_WHAT THE TASK ASKS:_
Please reproduce, word for word, the passage of the text on simulating time-to-event data from "library(mgcv)" to "a formula notation.".

Simulating Time-To-Event Data

library(tidyr)
library(dplyr)
library(ggplot2)
library(survival)
library(mgcv)
library(pammtools)

theme_set(theme_bw())

For convenience, the pammtools package contains a lightweight, but versatile function for the simulation of time-to-event data, with potentially smooth, smoothly time-varying effects. For the simulation of survival times we use the Piece-wise exponential distribution $t \sim \text{PEXP}(\boldsymbol{\lambda}, \textbf{t})$ , which is implemented in the msm package (Jackson 2011). Here $\boldsymbol{\lambda}$ is a vector of hazards at time points $\textbf{t}$ and $\boldsymbol{\lambda}$ can be specified conveniently using a formula notation.

In Section Motivation, we empirically demonstrate that even crude PEXP hazards can be used to simulate survival times from continuous distributions. In Section Flexible, covariate dependent simulation of survival times, we illustrate the simulation of survival times based on hazard rates that flexibly depend on time-constant covariates. Lastly, Section Simulation of survival times with cumulative effects shows how to simulate from hazards with cumulative effects of TDCs.

Motivation

We use a simple Weibull baseline hazard model to illustrate that the function indeed simulates event times from the desired distribution, even though the hazards $\boldsymbol{\lambda}$ are assumed to be piece-wise constant between two time-points in $\textbf{t}$ .

# Weibull hazard function
hweibull <- function(t, alpha, lambda) {
  dweibull(t, alpha, lambda)/pweibull(t, alpha, lambda, lower.tail=FALSE)
}

# plot hazard and survival probability:
alpha <- 1.5
lambda <- 10
t <- seq(0, 10, by=.01)
wb_df <- data.frame(t = t) %>%
  mutate(
    hazard   = hweibull(t, alpha, lambda),
    survival = pweibull(t, alpha, lambda, lower.tail = FALSE))

The figure below depicts the hazard rate and survivor function of a Weibull distribution with $T \sim WB(\alpha = 1.5, \lambda = 10)$ .

Hazard rate (left) and survivor function (right) of the $WB(1.5, 10)$ distribution.

$PEM estimates of the baseline hazard $\lambda(t)$ (left panel) and survival probability $S(t)$ (right panel). Red lines indicate the true Weibull hazard and survival probability, respectively.$

PEM estimates of the baseline hazard $\lambda(t)$ (left panel) and survival probability $S(t)$ (right panel). Red lines indicate the true Weibull hazard and survival probability, respectively.

_SUPPLIED DATA:_
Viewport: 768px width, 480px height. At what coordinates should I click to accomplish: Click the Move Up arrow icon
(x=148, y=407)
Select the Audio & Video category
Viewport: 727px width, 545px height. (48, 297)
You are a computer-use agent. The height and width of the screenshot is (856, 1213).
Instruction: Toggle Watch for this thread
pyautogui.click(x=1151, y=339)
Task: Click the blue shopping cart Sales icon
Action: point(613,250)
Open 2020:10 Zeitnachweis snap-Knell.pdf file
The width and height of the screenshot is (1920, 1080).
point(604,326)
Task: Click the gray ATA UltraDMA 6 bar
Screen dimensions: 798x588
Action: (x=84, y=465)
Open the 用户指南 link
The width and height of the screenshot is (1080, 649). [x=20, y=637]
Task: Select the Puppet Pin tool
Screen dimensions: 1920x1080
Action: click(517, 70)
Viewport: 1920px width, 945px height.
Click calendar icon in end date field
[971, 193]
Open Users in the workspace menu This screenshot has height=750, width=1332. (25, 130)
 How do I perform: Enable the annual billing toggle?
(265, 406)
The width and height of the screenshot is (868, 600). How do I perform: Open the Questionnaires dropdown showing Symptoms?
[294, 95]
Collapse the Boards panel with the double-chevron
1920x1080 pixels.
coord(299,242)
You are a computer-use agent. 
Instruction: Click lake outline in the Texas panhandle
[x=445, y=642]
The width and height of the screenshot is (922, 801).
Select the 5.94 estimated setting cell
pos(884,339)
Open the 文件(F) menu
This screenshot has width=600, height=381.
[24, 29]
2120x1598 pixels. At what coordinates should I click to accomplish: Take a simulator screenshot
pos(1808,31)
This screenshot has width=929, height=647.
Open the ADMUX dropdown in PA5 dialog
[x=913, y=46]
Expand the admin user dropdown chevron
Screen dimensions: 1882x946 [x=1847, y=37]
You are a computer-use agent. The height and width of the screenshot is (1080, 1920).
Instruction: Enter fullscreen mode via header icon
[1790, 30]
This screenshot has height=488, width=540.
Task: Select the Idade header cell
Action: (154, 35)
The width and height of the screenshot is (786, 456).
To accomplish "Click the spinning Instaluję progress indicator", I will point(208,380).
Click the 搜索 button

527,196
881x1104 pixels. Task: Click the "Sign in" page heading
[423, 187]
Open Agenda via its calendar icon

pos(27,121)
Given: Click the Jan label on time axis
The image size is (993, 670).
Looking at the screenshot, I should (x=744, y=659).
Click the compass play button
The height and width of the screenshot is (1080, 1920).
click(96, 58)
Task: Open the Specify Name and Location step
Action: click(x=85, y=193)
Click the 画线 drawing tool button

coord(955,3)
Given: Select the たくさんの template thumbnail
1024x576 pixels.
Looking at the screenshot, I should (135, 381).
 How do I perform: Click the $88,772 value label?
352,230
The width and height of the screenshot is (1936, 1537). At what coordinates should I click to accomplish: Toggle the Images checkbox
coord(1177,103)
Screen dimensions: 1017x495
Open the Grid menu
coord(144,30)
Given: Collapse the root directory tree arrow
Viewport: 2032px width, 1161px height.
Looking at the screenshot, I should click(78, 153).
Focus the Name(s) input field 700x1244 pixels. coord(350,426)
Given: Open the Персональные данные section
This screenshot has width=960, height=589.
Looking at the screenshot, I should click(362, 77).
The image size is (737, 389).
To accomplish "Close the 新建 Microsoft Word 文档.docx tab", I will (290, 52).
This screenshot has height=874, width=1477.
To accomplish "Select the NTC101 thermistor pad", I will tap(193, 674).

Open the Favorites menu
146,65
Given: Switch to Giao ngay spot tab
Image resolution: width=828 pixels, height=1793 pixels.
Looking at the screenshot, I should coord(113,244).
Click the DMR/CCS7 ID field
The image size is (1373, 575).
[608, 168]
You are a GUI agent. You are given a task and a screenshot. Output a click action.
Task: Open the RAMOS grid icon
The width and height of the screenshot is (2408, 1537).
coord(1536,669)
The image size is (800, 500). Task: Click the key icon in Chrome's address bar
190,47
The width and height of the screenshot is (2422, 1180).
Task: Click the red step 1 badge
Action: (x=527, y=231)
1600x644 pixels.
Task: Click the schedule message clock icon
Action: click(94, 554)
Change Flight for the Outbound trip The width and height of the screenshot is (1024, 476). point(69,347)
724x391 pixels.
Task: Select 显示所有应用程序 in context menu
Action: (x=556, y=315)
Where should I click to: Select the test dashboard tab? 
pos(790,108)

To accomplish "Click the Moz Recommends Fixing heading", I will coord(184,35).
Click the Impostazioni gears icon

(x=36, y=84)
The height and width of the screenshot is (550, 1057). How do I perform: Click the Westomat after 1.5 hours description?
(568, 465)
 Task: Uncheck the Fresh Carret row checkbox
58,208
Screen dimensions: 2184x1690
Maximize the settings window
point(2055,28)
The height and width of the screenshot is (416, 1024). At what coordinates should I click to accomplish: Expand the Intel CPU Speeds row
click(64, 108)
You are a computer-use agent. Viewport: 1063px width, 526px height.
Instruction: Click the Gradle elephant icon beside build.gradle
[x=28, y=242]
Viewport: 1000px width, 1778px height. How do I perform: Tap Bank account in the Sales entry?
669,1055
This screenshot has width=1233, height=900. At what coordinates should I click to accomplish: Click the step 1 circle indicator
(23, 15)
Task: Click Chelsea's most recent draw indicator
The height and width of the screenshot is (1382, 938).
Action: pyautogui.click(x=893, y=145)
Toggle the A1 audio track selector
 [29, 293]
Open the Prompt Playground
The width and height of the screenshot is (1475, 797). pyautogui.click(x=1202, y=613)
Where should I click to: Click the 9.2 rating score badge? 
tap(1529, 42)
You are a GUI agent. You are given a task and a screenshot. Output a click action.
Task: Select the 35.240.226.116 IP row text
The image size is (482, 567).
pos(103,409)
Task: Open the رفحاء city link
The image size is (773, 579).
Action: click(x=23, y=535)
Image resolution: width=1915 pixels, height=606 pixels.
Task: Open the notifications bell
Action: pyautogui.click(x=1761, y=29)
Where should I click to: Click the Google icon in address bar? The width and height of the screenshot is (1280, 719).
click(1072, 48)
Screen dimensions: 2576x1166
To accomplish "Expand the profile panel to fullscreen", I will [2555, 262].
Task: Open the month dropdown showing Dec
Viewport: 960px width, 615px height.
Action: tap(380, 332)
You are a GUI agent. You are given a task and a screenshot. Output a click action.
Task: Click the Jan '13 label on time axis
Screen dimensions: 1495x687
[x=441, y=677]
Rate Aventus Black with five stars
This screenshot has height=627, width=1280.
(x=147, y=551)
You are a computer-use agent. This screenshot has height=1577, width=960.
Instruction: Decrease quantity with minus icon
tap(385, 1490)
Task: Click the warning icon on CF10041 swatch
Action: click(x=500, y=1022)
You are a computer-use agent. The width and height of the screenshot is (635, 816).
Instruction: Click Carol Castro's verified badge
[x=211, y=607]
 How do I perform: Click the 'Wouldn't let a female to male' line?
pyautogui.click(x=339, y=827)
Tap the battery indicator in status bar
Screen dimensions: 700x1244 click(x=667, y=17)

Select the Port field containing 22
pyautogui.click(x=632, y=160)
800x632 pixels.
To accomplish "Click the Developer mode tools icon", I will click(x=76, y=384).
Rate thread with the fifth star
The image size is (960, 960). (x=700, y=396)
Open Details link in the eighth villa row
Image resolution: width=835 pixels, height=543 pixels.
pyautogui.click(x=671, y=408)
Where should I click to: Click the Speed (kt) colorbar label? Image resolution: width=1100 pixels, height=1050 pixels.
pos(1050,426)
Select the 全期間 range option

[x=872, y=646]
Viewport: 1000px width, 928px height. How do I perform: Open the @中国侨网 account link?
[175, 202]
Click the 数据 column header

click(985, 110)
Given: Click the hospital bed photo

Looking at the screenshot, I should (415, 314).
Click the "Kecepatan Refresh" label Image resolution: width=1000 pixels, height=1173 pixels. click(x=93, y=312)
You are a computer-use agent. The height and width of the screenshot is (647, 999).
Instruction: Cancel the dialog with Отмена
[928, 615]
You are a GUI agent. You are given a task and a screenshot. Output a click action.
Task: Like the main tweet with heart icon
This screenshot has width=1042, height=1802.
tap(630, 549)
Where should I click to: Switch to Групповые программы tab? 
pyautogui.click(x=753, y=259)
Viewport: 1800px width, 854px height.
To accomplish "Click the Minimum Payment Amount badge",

_TASK RESPONSE:_
library(mgcv)
library(pammtools)

theme_set(theme_bw())

For convenience, the pammtools package contains a lightweight, but versatile function for the simulation of time-to-event data, with potentially smooth, smoothly time-varying effects. For the simulation of survival times we use the Piece-wise exponential distribution $t \sim \text{PEXP}(\boldsymbol{\lambda}, \textbf{t})$ , which is implemented in the msm package (Jackson 2011). Here $\boldsymbol{\lambda}$ is a vector of hazards at time points $\textbf{t}$ and $\boldsymbol{\lambda}$ can be specified conveniently using a formula notation.